- _YOUR TASK_:
The required output is the line with "The height and width of the screenshot is (656, 1063)." and each line that follows it to the end of the entries below, copied exactly and with nothing added.
----- DATA EXTRACT
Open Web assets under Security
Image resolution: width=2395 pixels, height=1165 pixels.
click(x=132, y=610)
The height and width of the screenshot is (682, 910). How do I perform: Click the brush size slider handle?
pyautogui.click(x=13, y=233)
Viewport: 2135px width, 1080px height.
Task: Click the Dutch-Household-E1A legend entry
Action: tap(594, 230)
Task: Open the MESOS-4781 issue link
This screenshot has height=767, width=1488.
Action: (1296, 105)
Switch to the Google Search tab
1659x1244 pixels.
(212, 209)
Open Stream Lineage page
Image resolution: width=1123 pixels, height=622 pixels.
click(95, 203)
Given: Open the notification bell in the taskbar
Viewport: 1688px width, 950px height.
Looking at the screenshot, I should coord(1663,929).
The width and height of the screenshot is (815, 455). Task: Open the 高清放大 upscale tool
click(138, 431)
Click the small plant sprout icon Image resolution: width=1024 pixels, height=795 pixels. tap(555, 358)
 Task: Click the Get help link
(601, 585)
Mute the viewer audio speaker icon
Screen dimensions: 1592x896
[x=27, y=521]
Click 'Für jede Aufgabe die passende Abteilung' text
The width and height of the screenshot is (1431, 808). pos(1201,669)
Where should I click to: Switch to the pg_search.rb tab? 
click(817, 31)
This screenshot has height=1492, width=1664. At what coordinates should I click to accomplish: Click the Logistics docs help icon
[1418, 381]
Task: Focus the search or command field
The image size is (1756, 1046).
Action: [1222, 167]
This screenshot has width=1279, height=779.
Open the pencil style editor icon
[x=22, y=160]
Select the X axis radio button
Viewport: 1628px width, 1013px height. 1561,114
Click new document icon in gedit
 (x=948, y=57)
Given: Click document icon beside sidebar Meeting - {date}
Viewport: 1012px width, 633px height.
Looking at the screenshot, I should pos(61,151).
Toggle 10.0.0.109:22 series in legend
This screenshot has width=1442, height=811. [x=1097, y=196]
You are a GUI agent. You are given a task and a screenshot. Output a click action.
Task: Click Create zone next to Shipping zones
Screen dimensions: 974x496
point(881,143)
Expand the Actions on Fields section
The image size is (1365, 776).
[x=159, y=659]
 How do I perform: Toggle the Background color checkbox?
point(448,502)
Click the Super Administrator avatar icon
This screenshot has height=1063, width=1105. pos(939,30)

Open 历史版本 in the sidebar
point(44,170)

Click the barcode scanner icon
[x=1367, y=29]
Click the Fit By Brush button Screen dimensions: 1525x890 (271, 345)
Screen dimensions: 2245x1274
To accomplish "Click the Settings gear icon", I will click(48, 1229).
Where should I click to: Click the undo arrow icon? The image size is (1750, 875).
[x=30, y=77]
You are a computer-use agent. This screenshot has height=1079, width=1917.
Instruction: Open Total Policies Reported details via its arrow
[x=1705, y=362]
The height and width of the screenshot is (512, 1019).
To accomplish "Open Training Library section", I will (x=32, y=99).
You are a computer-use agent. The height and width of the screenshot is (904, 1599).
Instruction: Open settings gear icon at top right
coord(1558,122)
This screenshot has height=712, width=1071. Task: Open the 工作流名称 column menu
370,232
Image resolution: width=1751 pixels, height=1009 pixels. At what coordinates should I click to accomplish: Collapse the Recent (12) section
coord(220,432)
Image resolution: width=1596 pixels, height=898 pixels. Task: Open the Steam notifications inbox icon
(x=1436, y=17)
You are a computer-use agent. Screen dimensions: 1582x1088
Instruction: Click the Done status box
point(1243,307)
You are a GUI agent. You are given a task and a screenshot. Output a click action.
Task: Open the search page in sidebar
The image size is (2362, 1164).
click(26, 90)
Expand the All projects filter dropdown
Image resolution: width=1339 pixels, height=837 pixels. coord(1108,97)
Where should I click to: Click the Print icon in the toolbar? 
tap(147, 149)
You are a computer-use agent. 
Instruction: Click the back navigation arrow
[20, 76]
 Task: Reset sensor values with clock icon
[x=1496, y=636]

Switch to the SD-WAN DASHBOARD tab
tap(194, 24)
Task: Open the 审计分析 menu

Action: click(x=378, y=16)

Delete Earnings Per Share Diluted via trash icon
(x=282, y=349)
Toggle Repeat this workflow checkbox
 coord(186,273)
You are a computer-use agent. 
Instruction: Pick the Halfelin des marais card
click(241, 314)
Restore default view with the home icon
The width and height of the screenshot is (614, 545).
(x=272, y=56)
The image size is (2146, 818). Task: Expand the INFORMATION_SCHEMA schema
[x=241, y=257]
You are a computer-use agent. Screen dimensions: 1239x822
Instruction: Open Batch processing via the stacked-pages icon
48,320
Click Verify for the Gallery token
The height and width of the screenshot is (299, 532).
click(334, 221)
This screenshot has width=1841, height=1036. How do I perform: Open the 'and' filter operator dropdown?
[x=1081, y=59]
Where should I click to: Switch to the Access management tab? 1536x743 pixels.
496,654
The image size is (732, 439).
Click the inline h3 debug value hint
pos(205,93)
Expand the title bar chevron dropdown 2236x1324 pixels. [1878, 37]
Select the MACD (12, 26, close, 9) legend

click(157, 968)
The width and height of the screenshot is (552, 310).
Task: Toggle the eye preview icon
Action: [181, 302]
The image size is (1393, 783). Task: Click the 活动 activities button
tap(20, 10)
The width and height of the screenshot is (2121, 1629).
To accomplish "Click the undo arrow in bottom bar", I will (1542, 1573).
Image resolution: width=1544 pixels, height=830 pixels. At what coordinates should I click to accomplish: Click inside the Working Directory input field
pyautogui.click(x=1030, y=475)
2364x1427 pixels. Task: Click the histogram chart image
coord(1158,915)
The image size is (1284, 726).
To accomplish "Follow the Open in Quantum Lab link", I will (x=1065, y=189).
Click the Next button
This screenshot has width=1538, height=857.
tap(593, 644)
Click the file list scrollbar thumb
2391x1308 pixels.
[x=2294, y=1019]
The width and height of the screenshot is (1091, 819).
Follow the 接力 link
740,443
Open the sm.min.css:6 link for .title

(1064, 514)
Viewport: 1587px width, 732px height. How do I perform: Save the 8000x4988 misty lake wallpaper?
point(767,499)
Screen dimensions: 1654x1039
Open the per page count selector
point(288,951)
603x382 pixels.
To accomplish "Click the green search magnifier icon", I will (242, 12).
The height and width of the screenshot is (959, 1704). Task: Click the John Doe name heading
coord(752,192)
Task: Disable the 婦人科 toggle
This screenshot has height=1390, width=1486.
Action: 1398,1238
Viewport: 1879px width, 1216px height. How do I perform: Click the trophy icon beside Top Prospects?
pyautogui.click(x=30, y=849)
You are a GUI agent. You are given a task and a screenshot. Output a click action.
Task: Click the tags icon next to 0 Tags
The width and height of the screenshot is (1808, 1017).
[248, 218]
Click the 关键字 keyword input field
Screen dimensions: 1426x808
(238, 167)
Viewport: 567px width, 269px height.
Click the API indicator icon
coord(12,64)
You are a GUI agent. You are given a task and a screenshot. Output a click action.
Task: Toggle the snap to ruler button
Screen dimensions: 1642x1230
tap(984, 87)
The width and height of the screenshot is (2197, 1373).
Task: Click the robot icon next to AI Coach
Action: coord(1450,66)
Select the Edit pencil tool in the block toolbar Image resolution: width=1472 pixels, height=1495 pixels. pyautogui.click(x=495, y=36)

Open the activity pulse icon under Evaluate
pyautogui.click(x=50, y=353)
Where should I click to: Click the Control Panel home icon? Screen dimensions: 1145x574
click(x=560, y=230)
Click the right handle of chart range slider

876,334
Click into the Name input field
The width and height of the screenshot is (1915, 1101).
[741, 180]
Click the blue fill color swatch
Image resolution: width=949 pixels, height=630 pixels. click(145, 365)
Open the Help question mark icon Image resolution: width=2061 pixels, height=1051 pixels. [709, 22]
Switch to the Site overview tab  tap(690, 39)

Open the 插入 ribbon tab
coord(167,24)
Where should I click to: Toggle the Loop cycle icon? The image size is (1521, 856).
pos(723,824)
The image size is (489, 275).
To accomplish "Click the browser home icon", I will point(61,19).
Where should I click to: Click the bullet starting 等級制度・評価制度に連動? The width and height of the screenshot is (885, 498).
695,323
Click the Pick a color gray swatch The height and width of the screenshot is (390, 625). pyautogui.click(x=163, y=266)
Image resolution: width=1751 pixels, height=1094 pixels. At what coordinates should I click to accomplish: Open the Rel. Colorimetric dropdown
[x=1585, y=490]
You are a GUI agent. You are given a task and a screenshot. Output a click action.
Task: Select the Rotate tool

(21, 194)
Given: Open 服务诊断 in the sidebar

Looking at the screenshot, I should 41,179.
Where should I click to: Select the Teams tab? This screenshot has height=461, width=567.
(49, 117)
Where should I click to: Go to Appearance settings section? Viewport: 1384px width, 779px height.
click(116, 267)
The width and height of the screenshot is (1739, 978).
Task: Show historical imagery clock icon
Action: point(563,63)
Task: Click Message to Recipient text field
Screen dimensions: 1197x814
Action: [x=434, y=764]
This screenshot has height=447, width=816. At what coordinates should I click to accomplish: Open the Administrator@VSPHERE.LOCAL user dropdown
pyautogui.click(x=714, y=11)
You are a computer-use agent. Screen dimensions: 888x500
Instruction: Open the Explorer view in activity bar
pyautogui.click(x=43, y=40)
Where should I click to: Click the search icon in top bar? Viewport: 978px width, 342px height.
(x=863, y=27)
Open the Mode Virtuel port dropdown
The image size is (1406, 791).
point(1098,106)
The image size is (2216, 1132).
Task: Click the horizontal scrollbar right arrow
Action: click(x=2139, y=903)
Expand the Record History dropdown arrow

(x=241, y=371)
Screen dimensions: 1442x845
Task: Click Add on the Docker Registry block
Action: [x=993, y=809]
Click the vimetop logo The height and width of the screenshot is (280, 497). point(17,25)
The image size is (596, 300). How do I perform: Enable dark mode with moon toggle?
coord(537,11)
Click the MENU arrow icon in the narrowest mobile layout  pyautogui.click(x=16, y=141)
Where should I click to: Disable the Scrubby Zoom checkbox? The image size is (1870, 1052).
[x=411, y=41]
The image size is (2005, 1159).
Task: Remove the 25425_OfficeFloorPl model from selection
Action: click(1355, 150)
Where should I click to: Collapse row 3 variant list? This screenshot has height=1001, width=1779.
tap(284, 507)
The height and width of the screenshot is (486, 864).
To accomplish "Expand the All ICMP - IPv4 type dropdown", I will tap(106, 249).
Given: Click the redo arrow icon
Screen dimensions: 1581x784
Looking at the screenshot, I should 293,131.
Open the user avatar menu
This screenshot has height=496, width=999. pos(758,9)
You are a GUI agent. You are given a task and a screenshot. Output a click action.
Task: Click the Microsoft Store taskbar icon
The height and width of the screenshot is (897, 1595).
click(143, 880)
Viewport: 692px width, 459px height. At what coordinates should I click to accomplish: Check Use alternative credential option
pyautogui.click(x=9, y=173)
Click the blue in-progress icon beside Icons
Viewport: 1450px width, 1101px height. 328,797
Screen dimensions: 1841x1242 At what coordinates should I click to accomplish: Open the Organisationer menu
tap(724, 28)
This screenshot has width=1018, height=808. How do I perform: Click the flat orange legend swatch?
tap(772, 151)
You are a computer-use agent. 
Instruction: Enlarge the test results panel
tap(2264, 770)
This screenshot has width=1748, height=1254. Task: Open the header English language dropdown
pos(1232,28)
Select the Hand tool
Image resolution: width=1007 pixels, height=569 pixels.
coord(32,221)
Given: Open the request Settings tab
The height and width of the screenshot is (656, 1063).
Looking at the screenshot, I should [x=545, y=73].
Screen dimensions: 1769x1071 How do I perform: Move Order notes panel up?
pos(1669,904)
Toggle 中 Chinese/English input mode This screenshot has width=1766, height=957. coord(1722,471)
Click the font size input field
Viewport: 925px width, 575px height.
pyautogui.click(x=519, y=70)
----------
- _REPLY TO THE TASK_:
The height and width of the screenshot is (656, 1063).
Looking at the screenshot, I should [x=545, y=73].
Screen dimensions: 1769x1071 How do I perform: Move Order notes panel up?
pos(1669,904)
Toggle 中 Chinese/English input mode This screenshot has width=1766, height=957. coord(1722,471)
Click the font size input field
Viewport: 925px width, 575px height.
pyautogui.click(x=519, y=70)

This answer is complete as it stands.